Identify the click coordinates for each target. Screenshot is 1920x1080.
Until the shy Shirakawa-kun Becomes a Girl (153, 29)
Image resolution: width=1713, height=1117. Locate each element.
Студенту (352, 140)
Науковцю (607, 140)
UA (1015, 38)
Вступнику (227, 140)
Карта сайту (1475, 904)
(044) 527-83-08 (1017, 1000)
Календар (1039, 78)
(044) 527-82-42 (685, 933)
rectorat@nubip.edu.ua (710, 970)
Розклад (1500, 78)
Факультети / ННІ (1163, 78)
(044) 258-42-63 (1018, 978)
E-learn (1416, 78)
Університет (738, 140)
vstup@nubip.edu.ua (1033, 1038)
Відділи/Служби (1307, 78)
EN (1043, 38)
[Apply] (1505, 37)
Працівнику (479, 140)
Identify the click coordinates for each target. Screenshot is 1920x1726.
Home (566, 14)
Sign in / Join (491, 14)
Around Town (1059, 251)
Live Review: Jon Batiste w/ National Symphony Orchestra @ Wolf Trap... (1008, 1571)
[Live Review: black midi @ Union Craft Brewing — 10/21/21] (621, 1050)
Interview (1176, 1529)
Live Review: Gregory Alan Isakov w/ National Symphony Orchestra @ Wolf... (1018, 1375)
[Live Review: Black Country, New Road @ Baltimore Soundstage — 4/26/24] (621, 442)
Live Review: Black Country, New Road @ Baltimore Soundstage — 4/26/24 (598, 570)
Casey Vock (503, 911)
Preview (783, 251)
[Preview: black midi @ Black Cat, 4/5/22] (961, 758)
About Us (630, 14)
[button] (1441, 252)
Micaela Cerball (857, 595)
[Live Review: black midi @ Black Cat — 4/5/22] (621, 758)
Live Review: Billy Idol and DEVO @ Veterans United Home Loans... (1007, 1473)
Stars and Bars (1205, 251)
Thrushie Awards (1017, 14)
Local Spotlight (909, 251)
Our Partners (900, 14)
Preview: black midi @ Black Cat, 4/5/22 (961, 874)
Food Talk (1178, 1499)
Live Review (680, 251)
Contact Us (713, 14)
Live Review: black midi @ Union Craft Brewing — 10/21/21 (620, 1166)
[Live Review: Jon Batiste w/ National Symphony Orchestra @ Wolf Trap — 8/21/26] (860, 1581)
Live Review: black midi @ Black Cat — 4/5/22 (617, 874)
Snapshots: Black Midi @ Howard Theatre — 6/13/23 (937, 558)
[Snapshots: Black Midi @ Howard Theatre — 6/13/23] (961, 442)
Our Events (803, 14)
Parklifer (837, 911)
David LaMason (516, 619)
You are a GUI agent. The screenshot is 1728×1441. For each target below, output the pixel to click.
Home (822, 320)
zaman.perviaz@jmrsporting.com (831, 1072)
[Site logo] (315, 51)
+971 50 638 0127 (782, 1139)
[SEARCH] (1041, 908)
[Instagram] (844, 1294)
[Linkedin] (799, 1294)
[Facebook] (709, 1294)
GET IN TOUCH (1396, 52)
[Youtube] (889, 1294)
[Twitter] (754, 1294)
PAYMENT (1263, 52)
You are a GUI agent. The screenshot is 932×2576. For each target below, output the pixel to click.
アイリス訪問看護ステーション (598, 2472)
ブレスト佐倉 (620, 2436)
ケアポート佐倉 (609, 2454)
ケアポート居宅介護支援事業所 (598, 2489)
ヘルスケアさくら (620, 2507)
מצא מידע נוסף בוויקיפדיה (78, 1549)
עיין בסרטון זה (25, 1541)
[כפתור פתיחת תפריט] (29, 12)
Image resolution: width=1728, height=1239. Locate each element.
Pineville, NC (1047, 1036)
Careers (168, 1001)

◇ ◇ ◇

Transcribe all of the entries without alteration.

Identify the click coordinates for each target. Screenshot is 1920x1080.
Until the shy Shirakawa-kun Becomes a Girl (153, 29)
Image resolution: width=1713, height=1117. Locate each element.
Студенту (352, 140)
Науковцю (607, 140)
UA (1015, 38)
Вступнику (227, 140)
Карта сайту (1475, 904)
(044) 527-83-08 (1017, 1000)
Календар (1039, 78)
(044) 527-82-42 (685, 933)
rectorat@nubip.edu.ua (710, 970)
Розклад (1500, 78)
Факультети / ННІ (1163, 78)
(044) 258-42-63 (1018, 978)
E-learn (1416, 78)
Університет (738, 140)
vstup@nubip.edu.ua (1033, 1038)
Відділи/Служби (1307, 78)
EN (1043, 38)
[Apply] (1505, 37)
Працівнику (479, 140)
Identify the click coordinates for each target. Screenshot is 1920x1726.
Home (566, 14)
Sign in / Join (491, 14)
Around Town (1059, 251)
Live Review: Jon Batiste w/ National Symphony Orchestra @ Wolf Trap... (1008, 1571)
[Live Review: black midi @ Union Craft Brewing — 10/21/21] (621, 1050)
Interview (1176, 1529)
Live Review: Gregory Alan Isakov w/ National Symphony Orchestra @ Wolf... (1018, 1375)
[Live Review: Black Country, New Road @ Baltimore Soundstage — 4/26/24] (621, 442)
Live Review: Black Country, New Road @ Baltimore Soundstage — 4/26/24 (598, 570)
Casey Vock (503, 911)
Preview (783, 251)
[Preview: black midi @ Black Cat, 4/5/22] (961, 758)
About Us (630, 14)
[button] (1441, 252)
Micaela Cerball (857, 595)
[Live Review: black midi @ Black Cat — 4/5/22] (621, 758)
Live Review: Billy Idol and DEVO @ Veterans United Home Loans... (1007, 1473)
Stars and Bars (1205, 251)
Thrushie Awards (1017, 14)
Local Spotlight (909, 251)
Our Partners (900, 14)
Preview: black midi @ Black Cat, 4/5/22 (961, 874)
Food Talk (1178, 1499)
Live Review (680, 251)
Contact Us (713, 14)
Live Review: black midi @ Union Craft Brewing — 10/21/21 (620, 1166)
[Live Review: Jon Batiste w/ National Symphony Orchestra @ Wolf Trap — 8/21/26] (860, 1581)
Live Review: black midi @ Black Cat — 4/5/22 (617, 874)
Snapshots: Black Midi @ Howard Theatre — 6/13/23 (937, 558)
[Snapshots: Black Midi @ Howard Theatre — 6/13/23] (961, 442)
Our Events (803, 14)
Parklifer (837, 911)
David LaMason (516, 619)
You are a GUI agent. The screenshot is 1728×1441. For each target below, output the pixel to click.
Home (822, 320)
zaman.perviaz@jmrsporting.com (831, 1072)
[Site logo] (315, 51)
+971 50 638 0127 (782, 1139)
[SEARCH] (1041, 908)
[Instagram] (844, 1294)
[Linkedin] (799, 1294)
[Facebook] (709, 1294)
GET IN TOUCH (1396, 52)
[Youtube] (889, 1294)
[Twitter] (754, 1294)
PAYMENT (1263, 52)
You are a GUI agent. The screenshot is 932×2576. For each target below, output the pixel to click.
アイリス訪問看護ステーション (598, 2472)
ブレスト佐倉 (620, 2436)
ケアポート佐倉 (609, 2454)
ケアポート居宅介護支援事業所 (598, 2489)
ヘルスケアさくら (620, 2507)
מצא מידע נוסף בוויקיפדיה (78, 1549)
עיין בסרטון זה (25, 1541)
[כפתור פתיחת תפריט] (29, 12)
Image resolution: width=1728, height=1239. Locate each element.
Pineville, NC (1047, 1036)
Careers (168, 1001)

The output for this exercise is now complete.